Conference Mayhem

A new first for me: I’m on a conference! Well, I was today. Now I’m back at the hotel, on my own, contemplating on whether to eat alone in the hotel like many other people, or be adventurous and take on the city centre, being the only weirdo eating alone.

Mind you: I’m in Colchester, Essex, and earlier today, England won a European Championship game against Wales. In other words: it might not be the perfect night to go eat out alone. I used to travel a lot on my own, but two things I never did was eat out alone, and go to the movies alone. And since I want to avoid accidentally ending up in the not so nice and drunk part of town, I might have to opt for hotel food anyways. The healthiest option: a pizza with extra rocket lettuce. Oh well. I guess I’ll just order a laaaaarge glass of wine to go with it! (Yesterday I found it funny you can choose the size of your glass. Now I couldn’t be happier about it.)

As you might guess from my mood writing this, the conference didn’t go so well. I really really tried to stay positive and made the best out of a far from perfect situation, but now I am allowed to crash. To start with, I didn’t get to give a full presentation, only a poster during lunch. I think you will agree: not ideal. Secondly, the presentations planned were not in my area of research at all. Either it was applied linguistics, with a lot of child language acquisition, or it was more formal accounts of different dialects of Arabic. Both very interesting subjects, but not nearly interesting enough to travel half a day and pay all the money to get there. Obviously, when it was poster time, my highly formal and theoretical and typological poster looked well out of place. Hardly anyone came by to ask me about it, and when they did they asked questions like “which language are you studying” (as many as possible, I’m doing typology, duh) and “so what exactly can you do with this” (hello, it’s formal linguistics, you can’t do anything with it but find it interesting, or on a more intellectual node: it helps us understand how languages work in our brain).

All the professors at the conference were nowhere to be found during my poster presentation, and rather than disappointed, I was offended. Someone in their review committee decided my abstract was worth to be presented on a poster. I came all the way from Belgium (I know, not that far, but you’d think so differently when you look at the price of the train tickets) to stand next to a f*ing poster that no one showed any interest at.

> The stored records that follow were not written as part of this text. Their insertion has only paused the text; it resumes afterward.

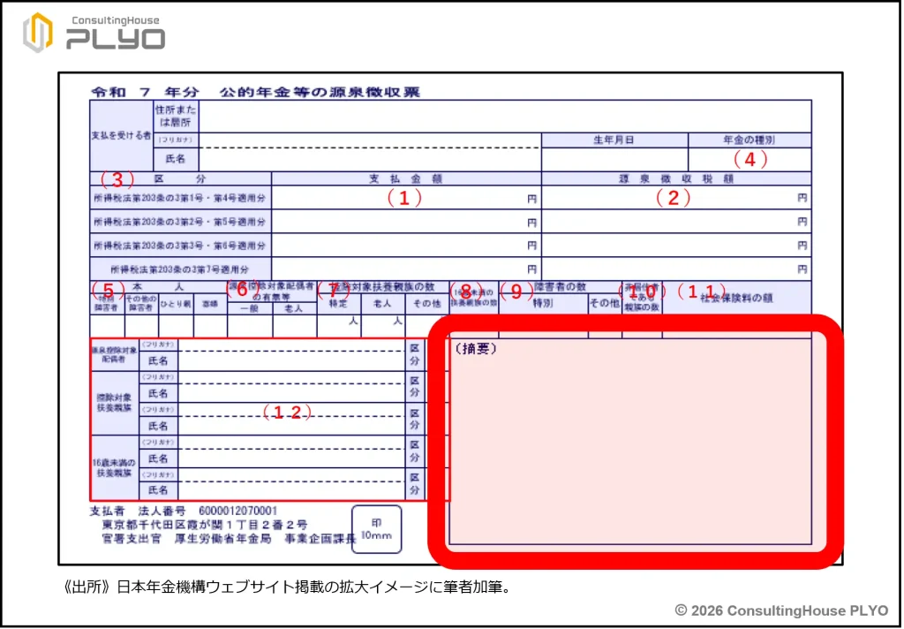
Task: Click the ConsultingHouse PLYO wordmark
Action: pos(115,33)
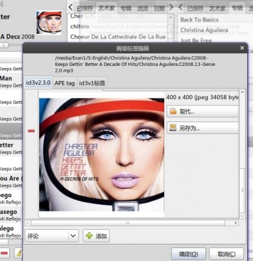Select the id3v2.3.0 tab
Viewport: 253px width, 261px height.
tap(38, 83)
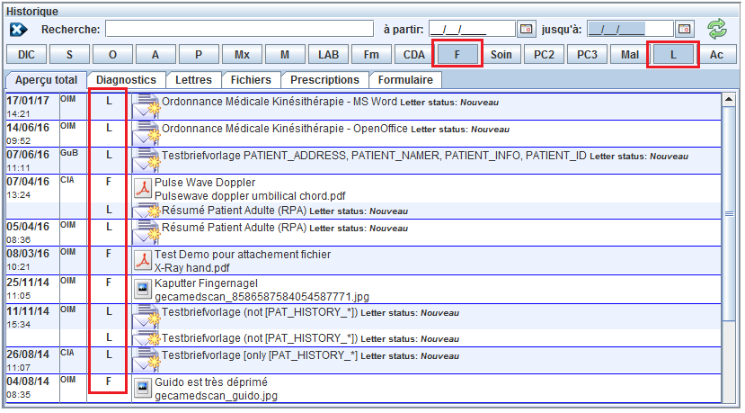Screen dimensions: 745x413
Task: Switch to the Lettres tab
Action: point(193,80)
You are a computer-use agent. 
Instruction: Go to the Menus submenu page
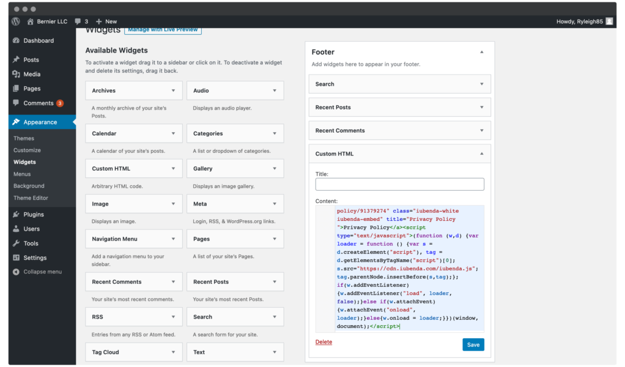(22, 174)
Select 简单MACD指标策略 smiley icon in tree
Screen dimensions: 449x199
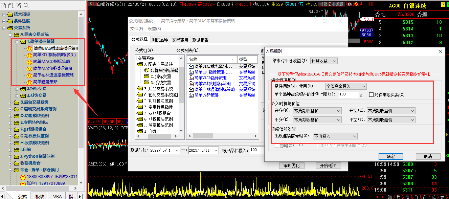pyautogui.click(x=29, y=62)
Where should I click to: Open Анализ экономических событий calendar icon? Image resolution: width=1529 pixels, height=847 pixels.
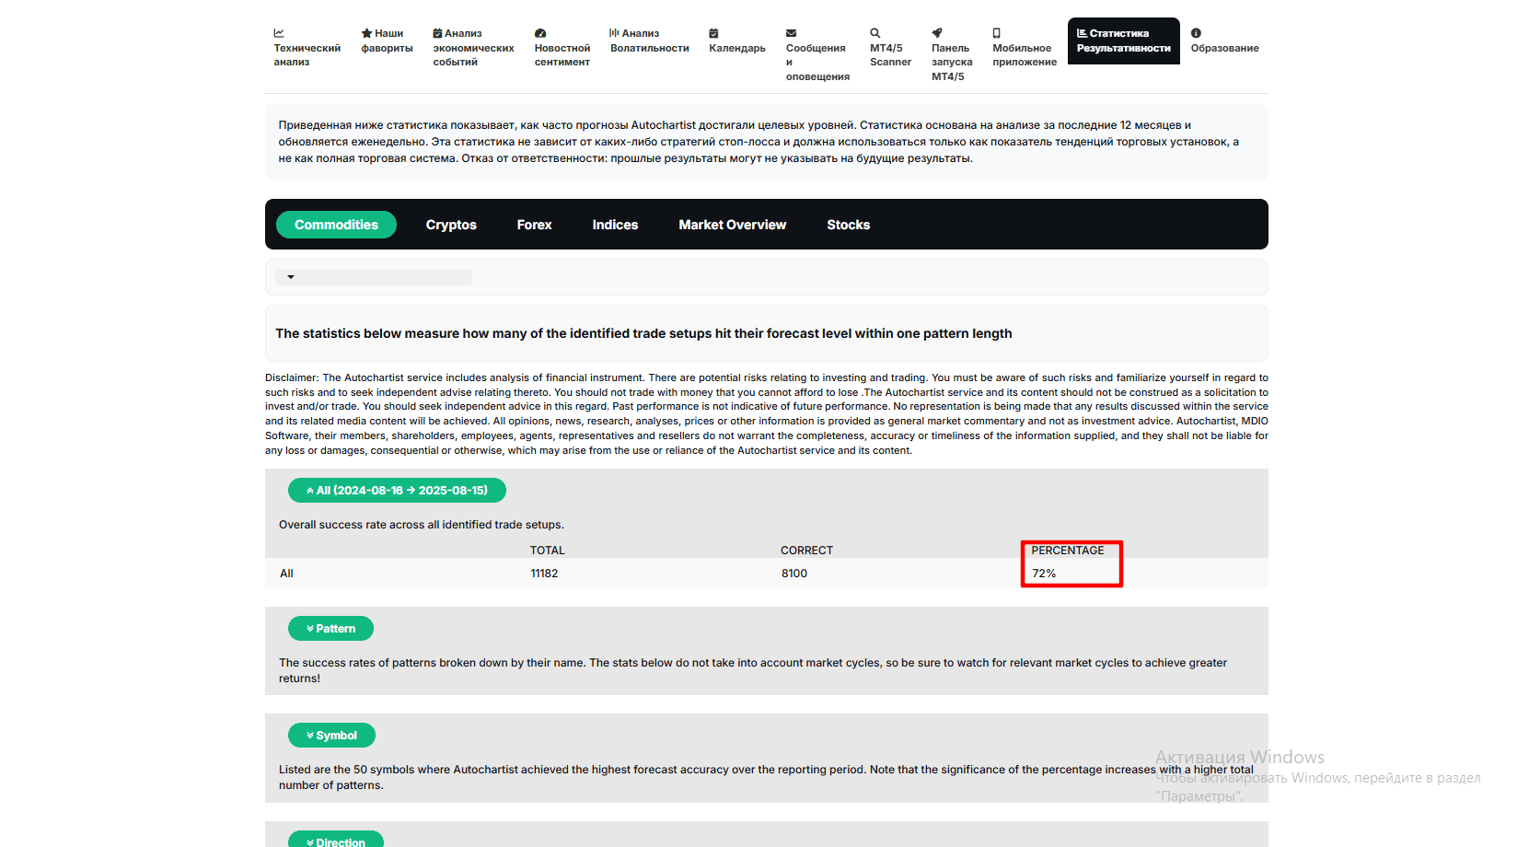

So for the next presentation of the invited speaker, I made sure I was noticed. I sat right in front of the bastard who didn’t think my poster was worth five minutes of his time, and asked a nasty question at the end (which I do think was relevant, I wasn’t just being critical for the sake of it). It worked. He asked me who I was after. I introduced myself and managed to get the topic on my research. After five minutes, I gave him my handout and went full-on presenting on him. You know what he said? “Very interesting, what a pity you didn’t get to present.” ARE YOU KIDDING ME!?!?!

Lessons learned:

It doesn’t matter if you’re young and inexperienced, asking questions will get you noticed and open doors.

Don’t try to open doors that don’t want to be opened: don’t present posters at conferences that don’t really deal with your research anyways.

I still don’t like the idea of eating alone.

I love the idea of a large glass of wine.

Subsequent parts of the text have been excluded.